With pictures removed, the data below should be returned exactly.

• [DATASET ENTRIES]
##############################

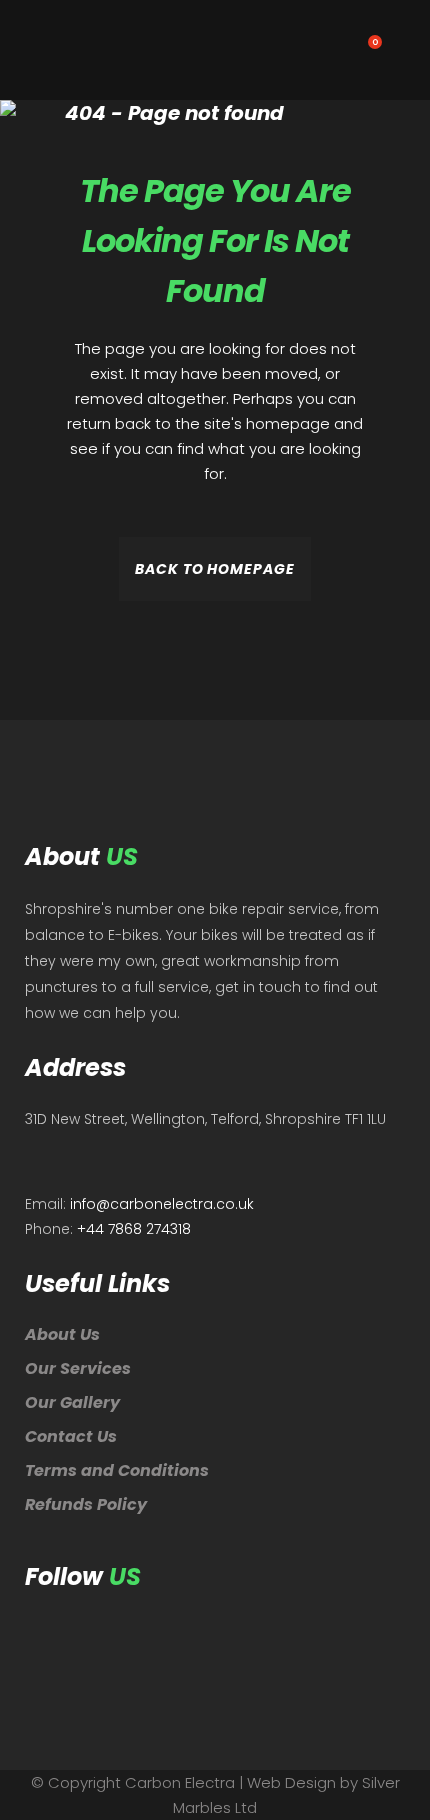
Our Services (78, 1368)
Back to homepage (214, 569)
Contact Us (71, 1436)
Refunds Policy (86, 1504)
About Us (62, 1334)
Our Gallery (72, 1402)
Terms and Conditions (117, 1470)
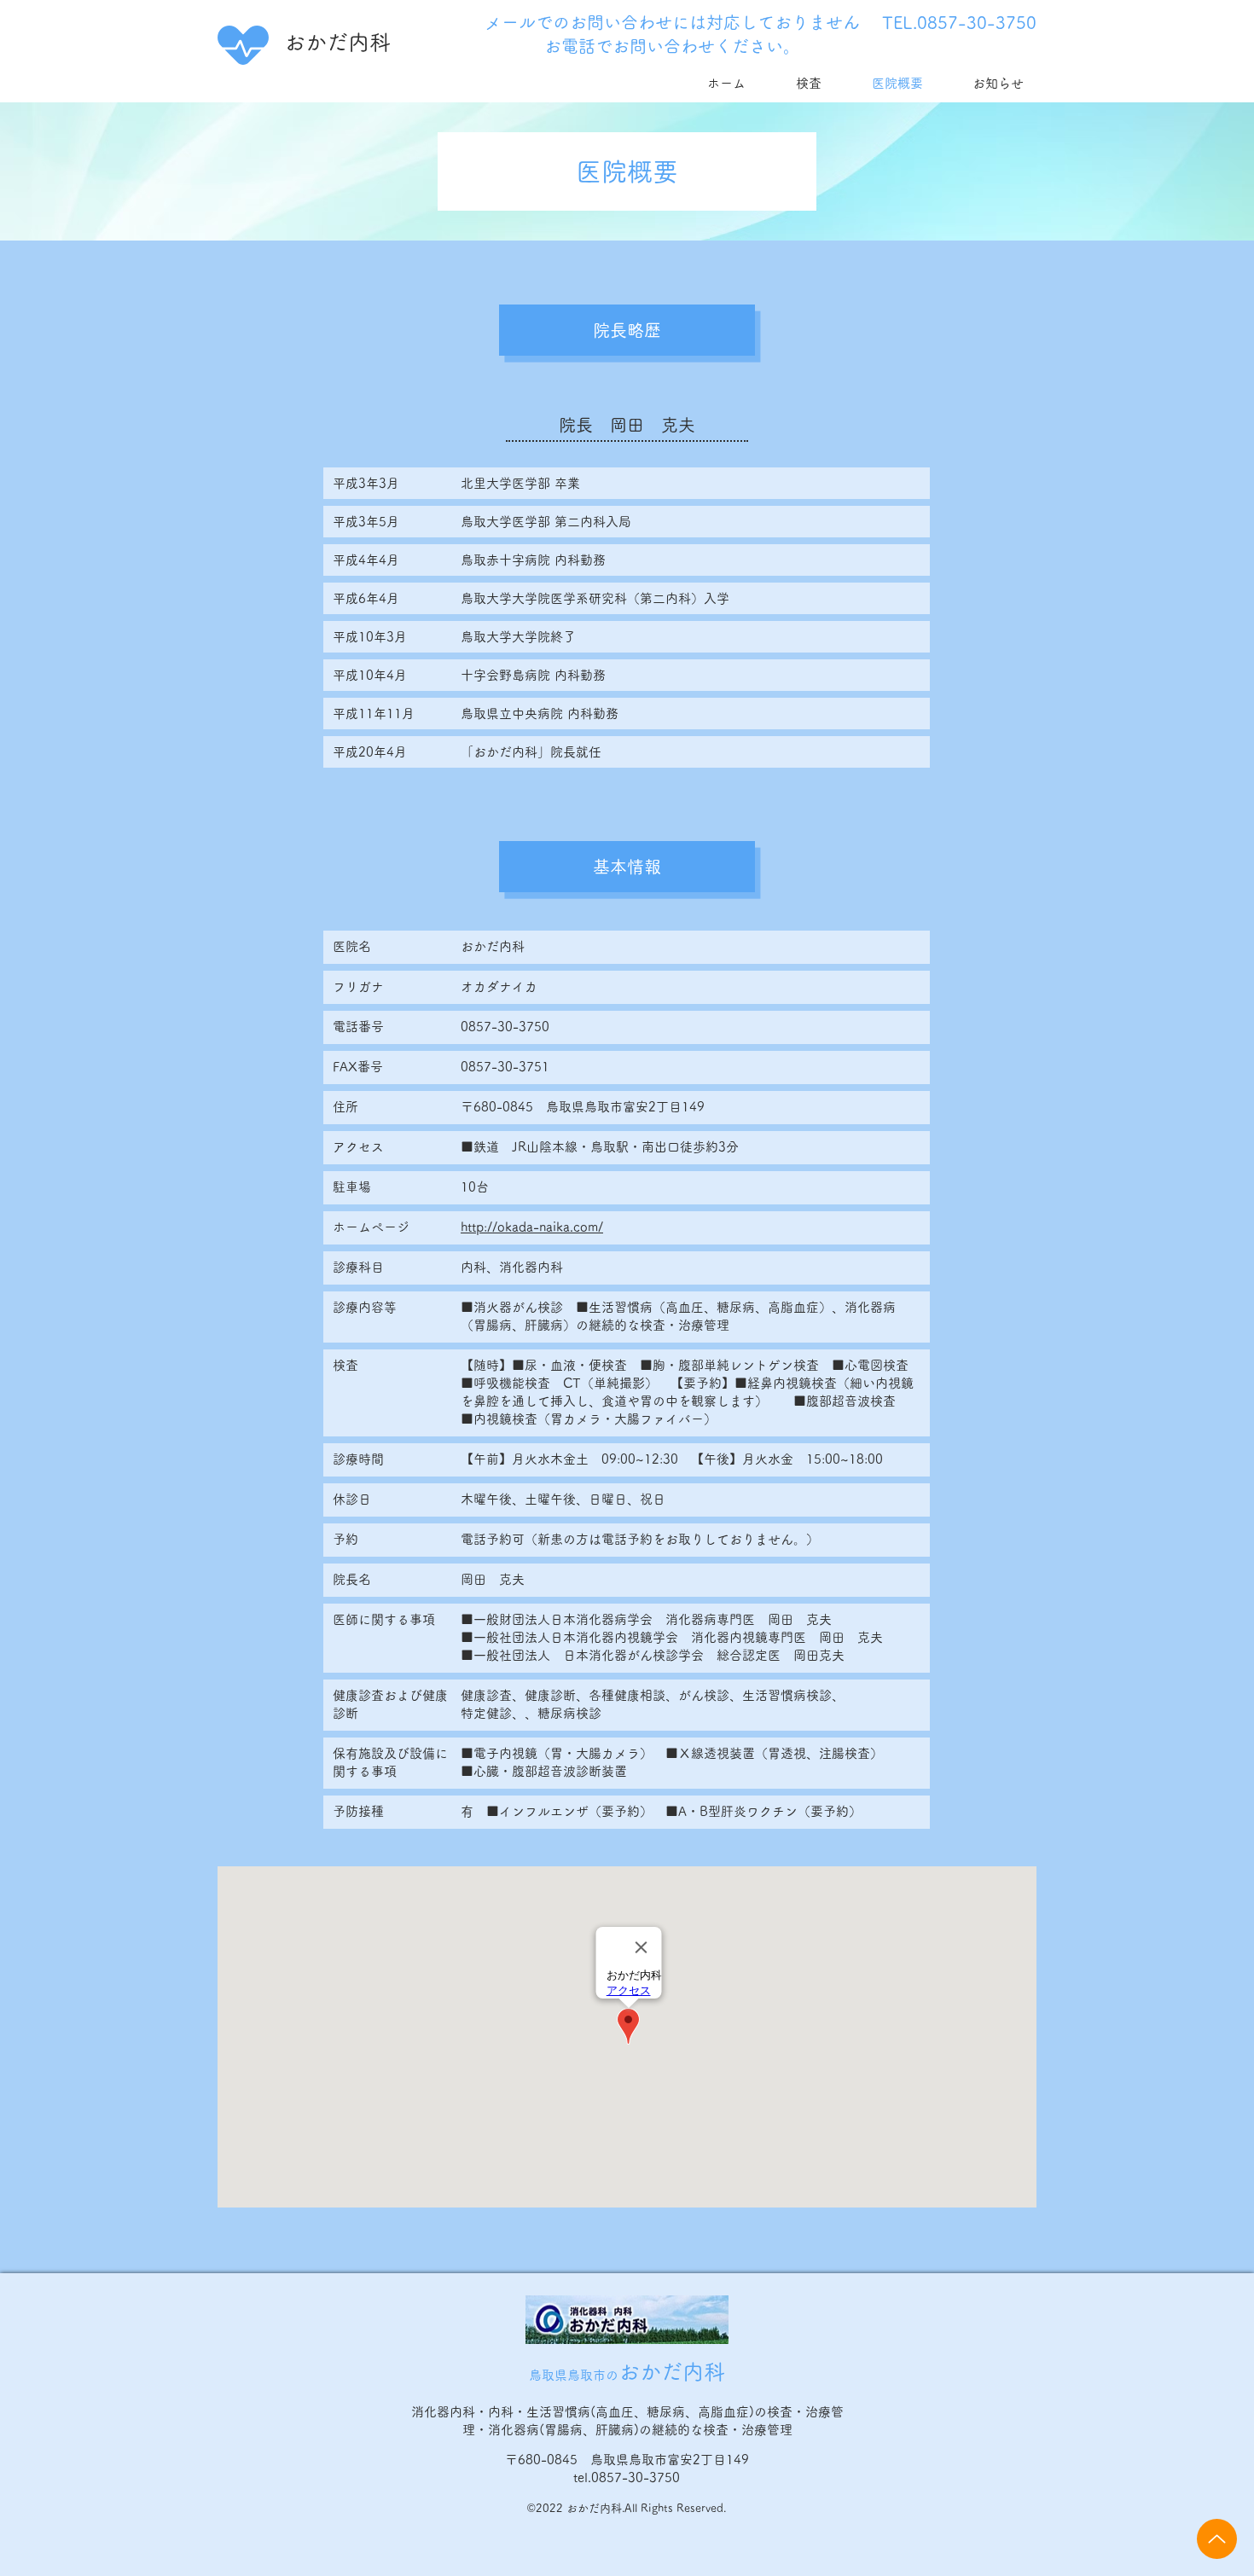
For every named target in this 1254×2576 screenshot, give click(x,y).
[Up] (1217, 2539)
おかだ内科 (337, 42)
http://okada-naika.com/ (532, 1227)
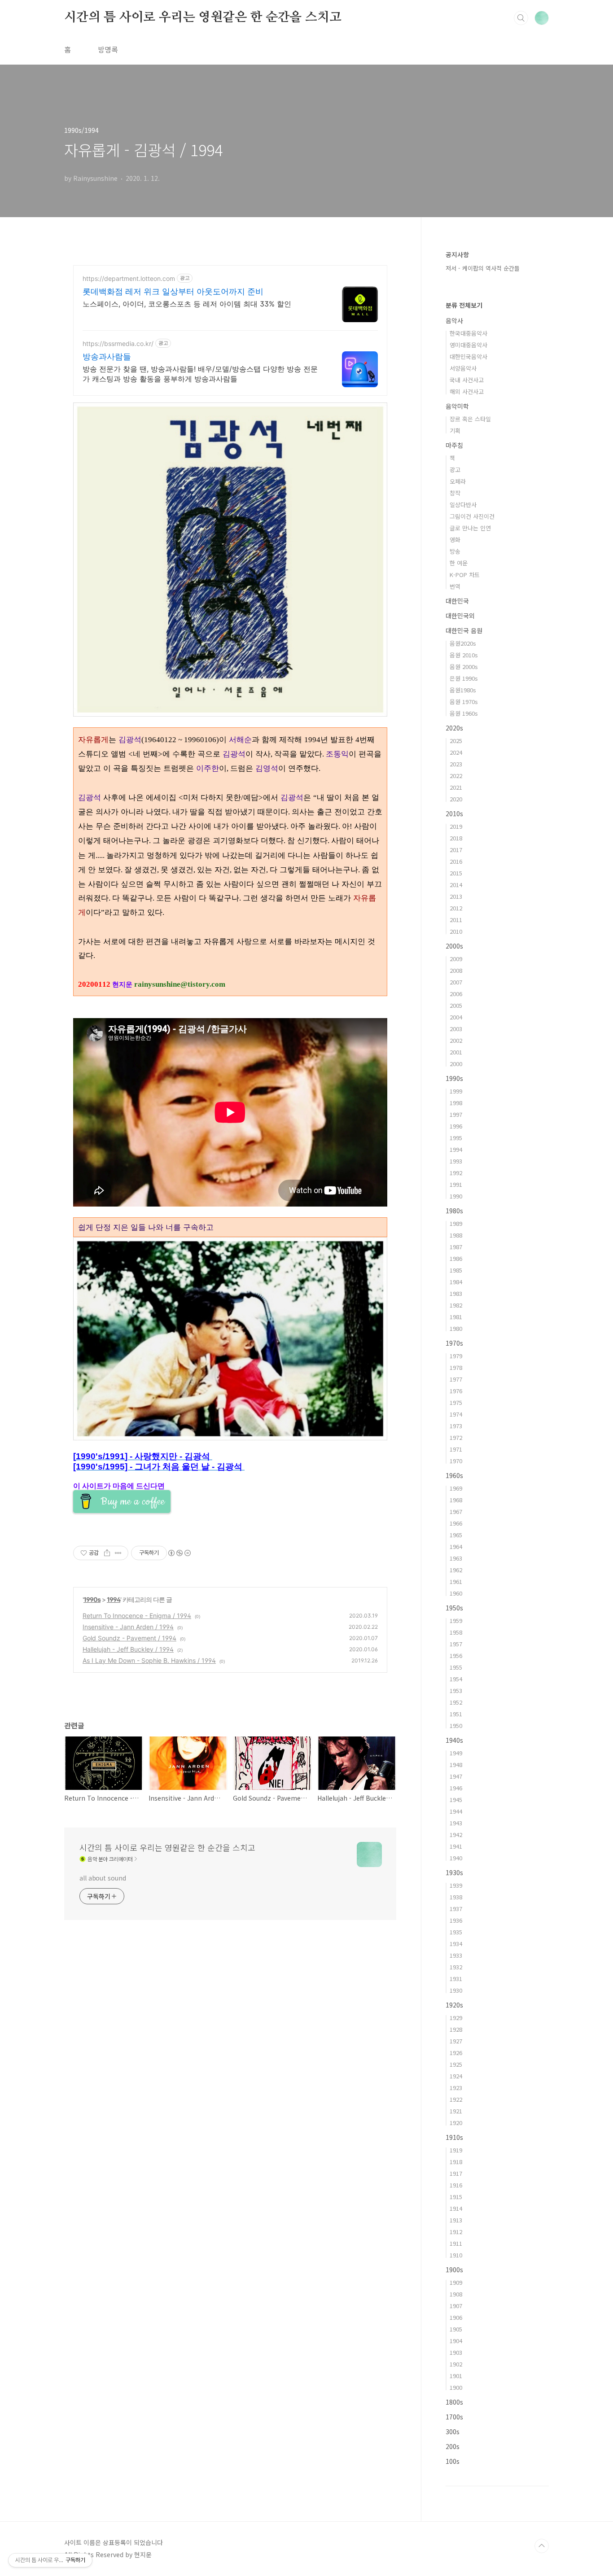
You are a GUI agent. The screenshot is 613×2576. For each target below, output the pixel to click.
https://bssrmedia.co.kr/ (118, 343)
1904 (456, 2340)
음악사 (454, 320)
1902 (456, 2364)
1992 (456, 1172)
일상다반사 (463, 504)
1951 (456, 1714)
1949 (456, 1753)
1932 (456, 1967)
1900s (454, 2269)
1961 (456, 1581)
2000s (454, 945)
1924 (456, 2076)
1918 (456, 2161)
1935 (456, 1932)
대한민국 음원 (464, 630)
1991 (456, 1184)
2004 (456, 1017)
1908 (456, 2294)
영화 (455, 539)
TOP (541, 2546)
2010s (454, 813)
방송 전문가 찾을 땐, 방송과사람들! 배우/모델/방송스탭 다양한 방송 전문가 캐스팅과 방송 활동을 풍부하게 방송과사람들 (200, 373)
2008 (456, 970)
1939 (456, 1885)
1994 (113, 1599)
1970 (456, 1460)
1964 (456, 1546)
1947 (456, 1776)
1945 (456, 1799)
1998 (456, 1102)
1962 (456, 1570)
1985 (456, 1270)
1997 (456, 1114)
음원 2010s (464, 655)
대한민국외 (460, 615)
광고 (455, 469)
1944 (456, 1811)
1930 (456, 1990)
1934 (456, 1943)
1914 (456, 2208)
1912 (456, 2231)
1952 (456, 1702)
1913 (456, 2220)
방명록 (108, 49)
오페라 (458, 481)
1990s (92, 1599)
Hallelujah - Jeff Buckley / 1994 (128, 1649)
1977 (456, 1379)
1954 (456, 1679)
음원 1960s (464, 713)
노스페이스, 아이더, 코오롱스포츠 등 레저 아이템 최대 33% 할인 (187, 303)
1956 (456, 1655)
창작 (455, 493)
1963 (456, 1558)
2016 (456, 861)
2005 (456, 1005)
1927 (456, 2041)
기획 (455, 430)
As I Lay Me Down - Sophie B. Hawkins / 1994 (149, 1660)
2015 (456, 873)
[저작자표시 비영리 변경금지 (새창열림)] (179, 1553)
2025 (456, 740)
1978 (456, 1367)
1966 (456, 1523)
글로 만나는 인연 (470, 528)
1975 (456, 1402)
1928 (456, 2029)
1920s (454, 2004)
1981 (456, 1316)
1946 (456, 1788)
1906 (456, 2317)
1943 (456, 1823)
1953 (456, 1690)
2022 (456, 775)
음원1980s (463, 690)
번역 (455, 586)
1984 (456, 1281)
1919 (456, 2150)
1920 (456, 2122)
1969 (456, 1488)
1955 (456, 1667)
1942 (456, 1834)
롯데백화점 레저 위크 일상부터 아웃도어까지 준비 (173, 291)
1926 (456, 2052)
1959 (456, 1620)
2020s (454, 727)
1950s (454, 1607)
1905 (456, 2329)
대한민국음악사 (468, 356)
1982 (456, 1305)
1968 (456, 1500)
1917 (456, 2173)
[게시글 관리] (118, 1553)
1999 (456, 1091)
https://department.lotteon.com (129, 278)
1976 (456, 1390)
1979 (456, 1355)
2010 (456, 931)
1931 (456, 1978)
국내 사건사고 (467, 380)
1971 (456, 1449)
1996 (456, 1126)
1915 (456, 2196)
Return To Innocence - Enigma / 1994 (137, 1615)
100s (453, 2461)
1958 (456, 1632)
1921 (456, 2111)
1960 (456, 1593)
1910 (456, 2255)
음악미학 (457, 406)
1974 (456, 1414)
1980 (456, 1328)
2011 (456, 919)
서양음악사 (463, 368)
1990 (456, 1196)
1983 (456, 1293)
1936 (456, 1920)
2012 (456, 908)
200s (453, 2446)
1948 (456, 1764)
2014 (456, 884)
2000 (456, 1063)
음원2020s (463, 643)
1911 (456, 2243)
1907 (456, 2305)
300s (453, 2431)
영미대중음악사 (468, 345)
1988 (456, 1235)
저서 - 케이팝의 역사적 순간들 (483, 268)
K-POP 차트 (465, 574)
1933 (456, 1955)
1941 (456, 1846)
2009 (456, 958)
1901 (456, 2375)
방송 (455, 551)
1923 (456, 2087)
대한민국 (457, 600)
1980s (454, 1210)
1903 (456, 2352)
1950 (456, 1725)
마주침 (454, 445)
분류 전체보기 (464, 305)
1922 (456, 2099)
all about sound (102, 1877)
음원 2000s (464, 666)
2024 (456, 752)
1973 (456, 1425)
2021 (456, 787)
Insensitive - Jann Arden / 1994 (128, 1627)
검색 (521, 18)
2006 (456, 993)
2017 (456, 849)
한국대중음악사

##############################

• [OUTPUT OF THE EXERCISE]
Our Services (78, 1368)
Back to homepage (214, 569)
Contact Us (71, 1436)
Refunds Policy (86, 1504)
About Us (62, 1334)
Our Gallery (72, 1402)
Terms and Conditions (117, 1470)
For every named target in this 1254×2576 screenshot, give click(x,y).
[Up] (1217, 2539)
おかだ内科 (337, 42)
http://okada-naika.com/ (532, 1227)
You are a GUI agent. The screenshot is 613×2576. For each target below, output the pixel to click.
https://bssrmedia.co.kr/ (118, 343)
1904 (456, 2340)
음악사 (454, 320)
1902 (456, 2364)
1992 (456, 1172)
일상다반사 (463, 504)
1951 (456, 1714)
1949 (456, 1753)
1932 (456, 1967)
1900s (454, 2269)
1961 (456, 1581)
2000s (454, 945)
1924 (456, 2076)
1918 (456, 2161)
1935 (456, 1932)
대한민국 음원 (464, 630)
1991 (456, 1184)
2004 (456, 1017)
1908 (456, 2294)
영화 (455, 539)
TOP (541, 2546)
2010s (454, 813)
방송 전문가 찾을 땐, 방송과사람들! 배우/모델/방송스탭 다양한 방송 전문가 캐스팅과 방송 활동을 풍부하게 방송과사람들 (200, 373)
2008 (456, 970)
1939 (456, 1885)
1994 (113, 1599)
1970 (456, 1460)
1964 (456, 1546)
1947 (456, 1776)
1945 (456, 1799)
1998 (456, 1102)
1962 (456, 1570)
1985 (456, 1270)
1997 (456, 1114)
음원 2010s (464, 655)
대한민국외 (460, 615)
광고 (455, 469)
1944 (456, 1811)
1930 (456, 1990)
1934 (456, 1943)
1914 (456, 2208)
1912 (456, 2231)
1952 (456, 1702)
1913 (456, 2220)
방명록 (108, 49)
오페라 (458, 481)
1990s (92, 1599)
Hallelujah - Jeff Buckley / 1994 (128, 1649)
1977 (456, 1379)
1954 (456, 1679)
음원 1960s (464, 713)
노스페이스, 아이더, 코오롱스포츠 등 레저 아이템 최대 33% 할인 (187, 303)
1956 (456, 1655)
창작 (455, 493)
1963 (456, 1558)
2016 (456, 861)
2005 (456, 1005)
1927 (456, 2041)
기획 (455, 430)
As I Lay Me Down - Sophie B. Hawkins / 1994 (149, 1660)
2015 (456, 873)
[저작자표시 비영리 변경금지 (새창열림)] (179, 1553)
2025 (456, 740)
1978 (456, 1367)
1966 (456, 1523)
글로 만나는 인연 (470, 528)
1975 (456, 1402)
1928 (456, 2029)
1920s (454, 2004)
1981 (456, 1316)
1946 (456, 1788)
1906 (456, 2317)
1943 (456, 1823)
1953 (456, 1690)
2022 (456, 775)
음원1980s (463, 690)
번역 (455, 586)
1984 (456, 1281)
1919 (456, 2150)
1920 (456, 2122)
1969 (456, 1488)
1955 (456, 1667)
1942 (456, 1834)
롯데백화점 레저 위크 일상부터 아웃도어까지 준비 (173, 291)
1926 (456, 2052)
1959 (456, 1620)
2020s (454, 727)
1950s (454, 1607)
1905 (456, 2329)
대한민국음악사 (468, 356)
1982 (456, 1305)
1968 (456, 1500)
1917 (456, 2173)
[게시글 관리] (118, 1553)
1999 (456, 1091)
https://department.lotteon.com (129, 278)
1976 (456, 1390)
1979 (456, 1355)
2010 (456, 931)
1931 (456, 1978)
국내 사건사고 (467, 380)
1971 (456, 1449)
1996 (456, 1126)
1915 (456, 2196)
Return To Innocence - Enigma / 1994 (137, 1615)
100s (453, 2461)
1958 (456, 1632)
1921 (456, 2111)
1960 (456, 1593)
1910 (456, 2255)
음악미학 (457, 406)
1974 (456, 1414)
1980 (456, 1328)
2011 (456, 919)
서양음악사 (463, 368)
1990 (456, 1196)
1983 (456, 1293)
1936 (456, 1920)
2012 (456, 908)
200s (453, 2446)
1948 (456, 1764)
2014 (456, 884)
2000 (456, 1063)
음원2020s (463, 643)
1911 (456, 2243)
1907 (456, 2305)
300s (453, 2431)
영미대중음악사 (468, 345)
1988 (456, 1235)
저서 - 케이팝의 역사적 순간들 (483, 268)
K-POP 차트 (465, 574)
1933 (456, 1955)
1941 (456, 1846)
2009 (456, 958)
1901 (456, 2375)
방송 (455, 551)
1923 (456, 2087)
대한민국 (457, 600)
1980s (454, 1210)
1903 (456, 2352)
1950 (456, 1725)
마주침 (454, 445)
분류 전체보기 (464, 305)
1922 (456, 2099)
all about sound (102, 1877)
음원 2000s (464, 666)
2024 (456, 752)
1973 (456, 1425)
2021 (456, 787)
Insensitive - Jann Arden / 1994 (128, 1627)
검색 (521, 18)
2006 (456, 993)
2017 (456, 849)
한국대중음악사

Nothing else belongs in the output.